What would ODF support for WordPress look like?

WordPress logo

I was having a conversation today with a friend and somehow we got onto the topic of support for ODF, the Open Document Format, in WordPress. Drupal has some import support for ODF word processing files and that effort appears to be quite active (in the sense that there was an update to the module yesterday).

Thinking of WordPress as a content management system, importing an ODF file means taking a word processing, presentation, or spreadsheet document and putting into a form that can be saved and displayed by WordPress, either in a blog post or a standalone page. For simple text, this would mean translating to HTML. Doing a bit more work, it could mean using HTML and CSS for formatting. Getting even fancier, it could incorporate extra JavaScript or PHP code to handle spreadsheets in a live manner.

Import is hard because you need to be able to do something with anything that’s in any document. If you can’t handle something, you had better tell the user what you decided to discard. A minimal import for word processing files, as I mentioned above, might respect all words in the text, paragraph structure, bold, italic, colors, headings, and a few other simple things. In this case I would think of the import as “take this file and do something sensible, if not perfect, with it.”

Export is easier to imagine. Given the range of things that can be done in WordPress posts and pages, I would think that only a relatively small subset of ODF would be needed beyond the packaging and some straightforward text markup. Here I would take as my model “what would this WordPress page look like if I printed it, and what ODF file would I have to create to generate equivalent output?”

Given this, I would tackle the export to ODF feature first, but there is a core question that needs to be answered. Why? That is, given a web page generated by WordPress, why do you need to generate ODF form? I must admit I’m somewhat strapped to come up with good reasons, though I could probably make up a couple.

It is more interesting to consider how to take documents created in ODF by something like Lotus Symphony and then import them into WordPress for publishing. That’s the key word: publishing. So though the problem is harder, having various ways of importing documents into WordPress from ODF would likely be much more useful.

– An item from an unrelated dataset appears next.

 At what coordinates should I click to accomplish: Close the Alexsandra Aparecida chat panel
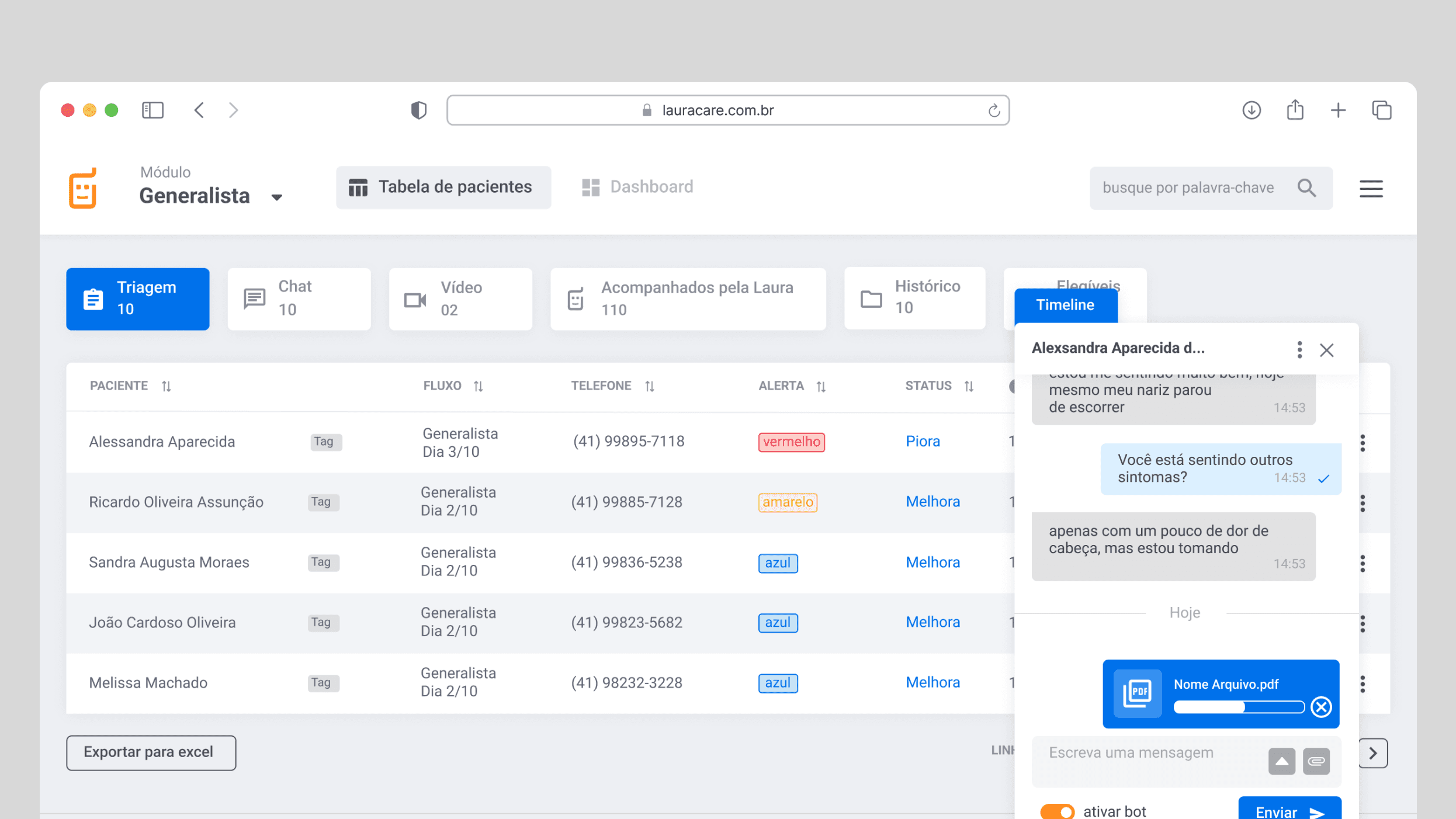pos(1326,349)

Assuming this as the preferred direction of work and looking at how WordPress can be extended, it’s worthwhile to ask what you might do with plugins or themes to make the import even better. While I like the idea of the result being theme independent, having one or two plugins that added some cool support for imported spreadsheets or presentations could potentially be quite nice.

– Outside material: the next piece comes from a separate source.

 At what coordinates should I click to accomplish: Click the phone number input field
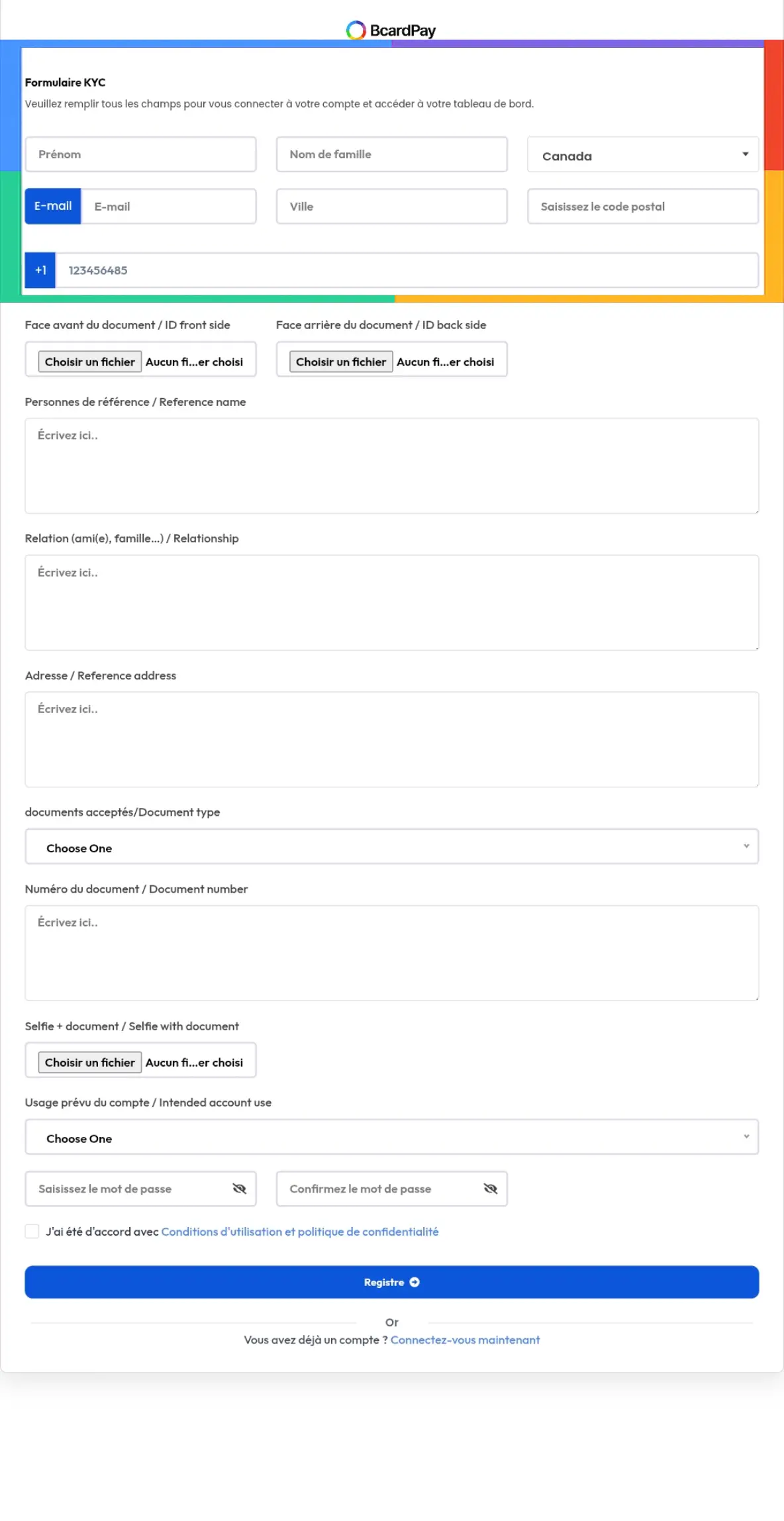pos(407,270)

Print pagePDF pageEmail page

8 Comments

  1. A few things I’d love to see:

    1) A plugin that adds a link to each table in a post (or to specified tables) that will download the table into an ODF spreadsheet document. Sometimes you see interesting data in a table and want to analyze it in a spreadsheet. Cut and paste sometimes works, but not always.

    2) Conversely, ability to upload a spreadsheet, specify a range and convert that into a WP table.

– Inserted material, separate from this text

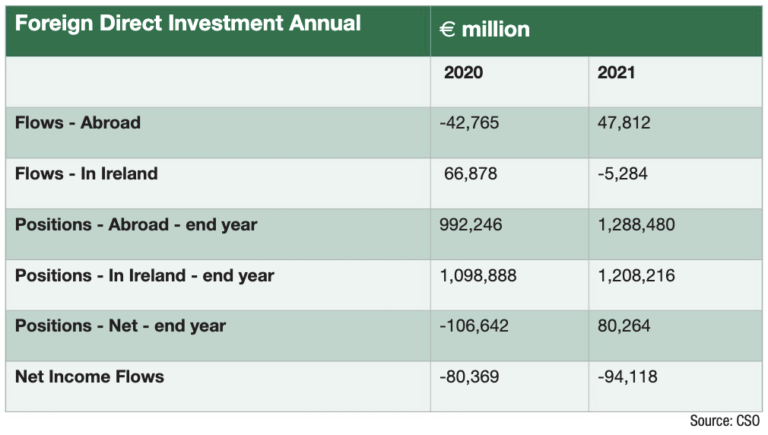Image resolution: width=768 pixels, height=435 pixels.
Task: Select Positions - Abroad - end year label
Action: click(x=136, y=225)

    3)Admin plugin to generate spreadsheet of summary data for all posts, title, date, category, number of comments, length, etc.

    To the point about the difficulty of converting an arbitrary ODF document to HTML, this is something we’ve discussed in OASIS. One possible solution is to define a subset of ODF — the subset that maps perfectly to HTML/CSS2 — as an “ODF Web Profile”. If a desktop editor can save a document according to the ODF web profile, it would convert perfectly to HTML. The web profile would also be a reasonable output target for web-based editors.

  2. One thing I always liked about Joomla (one of the few things!) was that every article had a ‘download as PDF’ button in the corner. I’m hoping that the Drupal-ODF project implements something similar (‘download as ODF’), which, as you said, only needs to cover a gradually-expanding subset of the standard. That would be something that I would like to see in WordPress, too.

    An early publishing (ODF –> WP) plugin wouldn’t have to do a perfect job. It would need to implement a few basics in a standards-compliant way.
    1) HTML/XHTML compliance, so wrap paragraphs in <p> tags and line break <br> between them.
    2) Wrap the entire thing in a <div> and use CSS styles.
    3) Find any headings and use the appropriate tags.
    4) Find a way to enable the submitter to mark blockquotes, so they can be tagged.
    5) Find a way to use accessibility-support within embedded images and links.
    6) Possibly specify generic fonts in place of whatever the original document used.

    The big thing that I see is that it would need to ship with good-enough functionality from the start, after which there might not be enough urgency to motivate continued improvement. It couldn’t be like early OCR software, where it was faster to re-type most documents than it was to scan –> OCR –> manually correct.

  3. One thing it might look like is a “blog this” button in ODF applications, with the document being submitted to WordPress or any other CMS via AtomPub.

    We have implemented this is a variety of ways in our ICE project, and in our new desktop tool The Fascinator which uses ICE services to convert content from word processing formats to HTML.

  4. Actually my main interest would be import. My mother-in-law is the poet laureate for her town, and I would like to set up a website for her. Most of her poems are in Word Perfect format, and the easiest thing to convert them to is ODF (OK, I could convert them to text, but then I loose the formatting).

    So a Word Press addon/plugin that imports ODF would be really useful to me. I was actually looking for any web based content management solution, but since I use Word Press for my own blog, and am used to it, that would be my preference.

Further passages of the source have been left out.